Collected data
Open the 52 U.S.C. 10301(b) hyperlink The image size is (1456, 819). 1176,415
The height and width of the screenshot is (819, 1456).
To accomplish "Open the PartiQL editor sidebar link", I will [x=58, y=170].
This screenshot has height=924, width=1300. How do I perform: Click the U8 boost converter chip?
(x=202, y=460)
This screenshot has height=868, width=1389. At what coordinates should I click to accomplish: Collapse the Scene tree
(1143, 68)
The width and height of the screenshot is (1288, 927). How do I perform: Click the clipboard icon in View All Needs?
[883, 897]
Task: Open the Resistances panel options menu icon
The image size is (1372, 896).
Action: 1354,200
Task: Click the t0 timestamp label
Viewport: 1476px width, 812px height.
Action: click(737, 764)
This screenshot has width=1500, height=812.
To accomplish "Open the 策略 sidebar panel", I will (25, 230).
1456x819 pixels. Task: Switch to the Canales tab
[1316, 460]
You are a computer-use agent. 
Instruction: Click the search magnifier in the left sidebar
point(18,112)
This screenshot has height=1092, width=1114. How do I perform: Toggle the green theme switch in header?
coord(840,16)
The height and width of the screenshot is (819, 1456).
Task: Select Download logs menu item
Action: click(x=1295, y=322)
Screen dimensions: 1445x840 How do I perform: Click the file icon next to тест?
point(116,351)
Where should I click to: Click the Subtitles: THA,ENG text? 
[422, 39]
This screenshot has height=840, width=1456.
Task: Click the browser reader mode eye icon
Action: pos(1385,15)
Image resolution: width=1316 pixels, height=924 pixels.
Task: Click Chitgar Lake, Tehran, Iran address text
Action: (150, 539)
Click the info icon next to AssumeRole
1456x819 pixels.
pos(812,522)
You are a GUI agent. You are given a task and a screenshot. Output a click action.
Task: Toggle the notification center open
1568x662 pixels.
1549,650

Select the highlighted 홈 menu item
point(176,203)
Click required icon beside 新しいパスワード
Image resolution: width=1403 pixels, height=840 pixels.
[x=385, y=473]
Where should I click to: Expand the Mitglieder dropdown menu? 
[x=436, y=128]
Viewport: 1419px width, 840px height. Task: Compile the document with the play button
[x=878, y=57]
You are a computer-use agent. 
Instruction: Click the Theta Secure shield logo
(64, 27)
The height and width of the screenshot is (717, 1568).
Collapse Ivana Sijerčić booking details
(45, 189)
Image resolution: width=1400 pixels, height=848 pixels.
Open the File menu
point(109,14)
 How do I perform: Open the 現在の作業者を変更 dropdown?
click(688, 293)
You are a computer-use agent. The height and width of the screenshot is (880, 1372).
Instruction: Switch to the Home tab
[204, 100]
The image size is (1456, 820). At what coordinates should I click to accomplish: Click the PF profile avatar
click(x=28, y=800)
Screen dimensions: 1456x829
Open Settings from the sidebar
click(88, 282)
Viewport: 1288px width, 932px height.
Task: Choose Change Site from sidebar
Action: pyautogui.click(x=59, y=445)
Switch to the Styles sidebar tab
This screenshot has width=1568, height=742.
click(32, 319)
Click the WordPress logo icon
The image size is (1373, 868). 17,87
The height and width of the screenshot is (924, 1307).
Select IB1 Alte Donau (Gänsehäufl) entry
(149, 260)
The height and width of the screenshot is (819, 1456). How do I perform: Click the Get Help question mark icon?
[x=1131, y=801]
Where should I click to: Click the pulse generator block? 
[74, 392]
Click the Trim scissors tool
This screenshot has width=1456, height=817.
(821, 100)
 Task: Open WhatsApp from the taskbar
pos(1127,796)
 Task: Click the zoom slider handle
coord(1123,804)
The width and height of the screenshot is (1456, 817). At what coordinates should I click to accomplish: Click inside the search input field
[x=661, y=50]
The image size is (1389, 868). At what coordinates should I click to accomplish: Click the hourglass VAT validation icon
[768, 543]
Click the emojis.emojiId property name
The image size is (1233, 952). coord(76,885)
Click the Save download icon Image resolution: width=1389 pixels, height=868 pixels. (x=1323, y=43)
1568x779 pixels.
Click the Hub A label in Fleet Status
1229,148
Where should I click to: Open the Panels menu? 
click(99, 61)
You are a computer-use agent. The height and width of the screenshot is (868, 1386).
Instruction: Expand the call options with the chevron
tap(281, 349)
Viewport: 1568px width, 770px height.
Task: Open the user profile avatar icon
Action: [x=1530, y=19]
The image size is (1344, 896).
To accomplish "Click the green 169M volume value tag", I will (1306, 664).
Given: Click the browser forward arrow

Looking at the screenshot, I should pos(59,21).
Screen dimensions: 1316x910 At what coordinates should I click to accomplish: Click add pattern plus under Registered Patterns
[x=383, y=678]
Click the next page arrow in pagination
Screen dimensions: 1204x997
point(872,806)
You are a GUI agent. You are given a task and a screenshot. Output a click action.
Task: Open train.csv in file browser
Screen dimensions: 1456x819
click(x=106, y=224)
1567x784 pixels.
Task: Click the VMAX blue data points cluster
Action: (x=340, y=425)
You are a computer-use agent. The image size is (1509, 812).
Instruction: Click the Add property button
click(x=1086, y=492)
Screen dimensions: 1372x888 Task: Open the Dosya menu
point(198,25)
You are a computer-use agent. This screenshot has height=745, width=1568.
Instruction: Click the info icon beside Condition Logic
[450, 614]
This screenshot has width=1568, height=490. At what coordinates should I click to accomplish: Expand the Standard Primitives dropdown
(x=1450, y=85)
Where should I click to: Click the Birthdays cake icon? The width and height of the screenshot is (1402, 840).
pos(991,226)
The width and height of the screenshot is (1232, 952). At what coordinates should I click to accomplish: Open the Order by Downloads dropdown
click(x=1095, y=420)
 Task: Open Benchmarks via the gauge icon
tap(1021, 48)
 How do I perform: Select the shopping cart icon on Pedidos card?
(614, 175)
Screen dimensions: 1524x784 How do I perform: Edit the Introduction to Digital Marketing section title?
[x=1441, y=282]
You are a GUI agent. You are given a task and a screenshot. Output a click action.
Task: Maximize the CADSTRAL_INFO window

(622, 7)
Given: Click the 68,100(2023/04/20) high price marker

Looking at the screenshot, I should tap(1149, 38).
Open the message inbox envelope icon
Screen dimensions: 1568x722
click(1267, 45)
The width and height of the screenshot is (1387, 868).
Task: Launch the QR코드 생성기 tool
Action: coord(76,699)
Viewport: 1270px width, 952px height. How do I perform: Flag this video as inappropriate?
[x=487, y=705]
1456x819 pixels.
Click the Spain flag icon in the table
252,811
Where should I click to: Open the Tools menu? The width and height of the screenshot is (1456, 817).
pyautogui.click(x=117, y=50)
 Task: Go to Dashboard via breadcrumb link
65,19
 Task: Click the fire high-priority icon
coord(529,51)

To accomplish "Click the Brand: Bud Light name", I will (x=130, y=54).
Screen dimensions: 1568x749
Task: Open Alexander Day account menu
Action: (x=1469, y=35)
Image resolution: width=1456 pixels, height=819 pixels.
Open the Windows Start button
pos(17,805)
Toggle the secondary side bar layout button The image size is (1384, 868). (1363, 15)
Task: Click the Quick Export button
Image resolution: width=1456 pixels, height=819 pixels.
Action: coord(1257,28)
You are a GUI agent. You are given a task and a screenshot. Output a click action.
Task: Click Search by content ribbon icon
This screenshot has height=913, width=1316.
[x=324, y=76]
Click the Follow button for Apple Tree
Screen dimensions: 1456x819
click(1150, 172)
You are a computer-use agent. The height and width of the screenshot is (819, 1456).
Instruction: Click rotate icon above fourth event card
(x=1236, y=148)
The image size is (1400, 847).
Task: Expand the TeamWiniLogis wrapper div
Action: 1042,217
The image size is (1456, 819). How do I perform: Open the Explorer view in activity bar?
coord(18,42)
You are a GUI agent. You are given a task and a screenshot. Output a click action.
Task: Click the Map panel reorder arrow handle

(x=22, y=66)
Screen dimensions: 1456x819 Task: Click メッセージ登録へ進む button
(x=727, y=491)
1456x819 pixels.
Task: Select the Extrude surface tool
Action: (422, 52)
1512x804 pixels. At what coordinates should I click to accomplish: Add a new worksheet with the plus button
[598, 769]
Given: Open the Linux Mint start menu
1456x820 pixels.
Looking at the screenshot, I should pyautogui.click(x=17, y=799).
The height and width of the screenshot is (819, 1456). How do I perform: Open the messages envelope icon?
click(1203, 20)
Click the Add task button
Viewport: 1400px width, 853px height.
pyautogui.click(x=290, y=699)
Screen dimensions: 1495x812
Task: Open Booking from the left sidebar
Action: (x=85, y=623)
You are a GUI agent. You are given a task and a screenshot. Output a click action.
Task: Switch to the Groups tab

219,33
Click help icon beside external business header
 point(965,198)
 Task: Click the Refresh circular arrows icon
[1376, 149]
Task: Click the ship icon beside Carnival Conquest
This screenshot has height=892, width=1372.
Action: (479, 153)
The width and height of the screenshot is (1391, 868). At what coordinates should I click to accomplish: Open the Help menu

*Exercise aim*. Going through the entries, return every line holding the word "computer".

*Response box*.
You are a computer-use agent. 
You are a computer-use agent. 
You are a computer-use agent. The height and width of the screenshot is (880, 1372).
You are a computer-use agent. The height and width of the screenshot is (868, 1386).
You are a computer-use agent. The image size is (1509, 812).
You are a computer-use agent. This screenshot has height=745, width=1568.
You are a computer-use agent. The height and width of the screenshot is (819, 1456).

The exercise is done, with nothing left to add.